The invention relates to the grinding of the flanks of gear teeth, more particularly, but not exclusively, on cylindrical gearwheels, by means of at least one grinding wheel, in which feed motions between the workpiece and the grinding wheel are superimposed upon a normal generating motion between the workpiece and the grinding wheel and in a direction transverse to the surface or flank of a tooth being ground in order to vary the theoretical involute form of the tooth flanks in zones radially along the tooth profile and/or axially along the tooth length.
It is common practice to utilise for gear-tooth grinding the so-called zero-degrees method in which two grinding wheels basically include an angle of 0.degree., that is to say they are disposed more or less parallel to each other. In therory there is point contact between the grinding wheel and the workpiece but in order to accentuate somewhat such point contact it is also possible for the grinding wheel axes to be inclined relative to each other by a few degrees. To this end it is important that the contact occurs at the external edge of the grinding wheel and the generating motion between the grinding wheel and the workpiece is related to the base circle of the gear being ground, the two theoretically active grinding points being disposed on a tangent to the base circle.
Using this basic generating method, axial motion of the grinding wheel or wheels can be controlled, for example, by a known arrangement of profile and longitudinal correcting template which act on a double lever system (U.S. Pat. No. 3,044,221). Such axial movements of the grinding wheel give profile correction (generally in the form of a tooth tip and/or tooth root reduction) of the tooth uniformly over the entire length of the tooth. The aforementioned specification also describes how the profile can be modified at different axial zones to give a reduction of thickness at the ends of the teeth. An oval contact pattern therefore obtains in contact with the tooth flanks of a mating wheel when such gearwheels are paired.

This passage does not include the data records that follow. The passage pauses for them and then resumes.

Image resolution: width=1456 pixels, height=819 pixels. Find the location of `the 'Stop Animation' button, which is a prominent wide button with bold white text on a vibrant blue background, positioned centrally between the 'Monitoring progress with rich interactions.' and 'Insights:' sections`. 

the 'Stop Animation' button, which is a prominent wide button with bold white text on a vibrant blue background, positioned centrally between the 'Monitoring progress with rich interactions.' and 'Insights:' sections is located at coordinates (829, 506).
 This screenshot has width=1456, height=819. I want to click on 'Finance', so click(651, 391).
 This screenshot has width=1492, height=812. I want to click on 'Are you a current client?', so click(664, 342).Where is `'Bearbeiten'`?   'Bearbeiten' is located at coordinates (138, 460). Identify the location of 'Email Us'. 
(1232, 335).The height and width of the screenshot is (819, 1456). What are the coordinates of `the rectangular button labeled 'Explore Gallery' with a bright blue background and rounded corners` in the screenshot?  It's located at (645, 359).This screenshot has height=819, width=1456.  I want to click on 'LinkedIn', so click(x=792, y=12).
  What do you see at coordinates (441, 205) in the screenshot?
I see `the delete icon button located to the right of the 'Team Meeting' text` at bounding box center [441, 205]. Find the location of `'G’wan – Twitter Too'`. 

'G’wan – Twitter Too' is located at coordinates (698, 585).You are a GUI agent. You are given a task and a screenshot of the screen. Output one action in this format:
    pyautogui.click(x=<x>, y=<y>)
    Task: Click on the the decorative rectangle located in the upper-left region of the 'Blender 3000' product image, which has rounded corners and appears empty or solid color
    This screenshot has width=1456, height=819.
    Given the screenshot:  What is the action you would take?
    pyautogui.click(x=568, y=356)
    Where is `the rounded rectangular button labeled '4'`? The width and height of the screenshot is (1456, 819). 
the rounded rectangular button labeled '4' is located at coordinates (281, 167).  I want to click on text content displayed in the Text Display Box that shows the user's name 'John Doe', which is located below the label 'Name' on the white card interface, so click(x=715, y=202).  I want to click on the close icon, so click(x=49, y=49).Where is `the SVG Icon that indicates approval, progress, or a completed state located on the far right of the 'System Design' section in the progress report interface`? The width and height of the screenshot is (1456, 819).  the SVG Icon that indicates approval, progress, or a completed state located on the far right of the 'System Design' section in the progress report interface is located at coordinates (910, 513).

The previously known methods for modifying gear tooth flank profiles can be inadequate in certain instances, as for example in gear wheels for power transmissions that operate under maximum loadings with extreme tooth pressures and/or circumferential velocities, and also in rolling wheels, that is to say gear tools for the finish rolling of gearwheels. Such applications may require helix corrections or other tooth flank corrections in which the tooth profile varies continuously along the tooth width.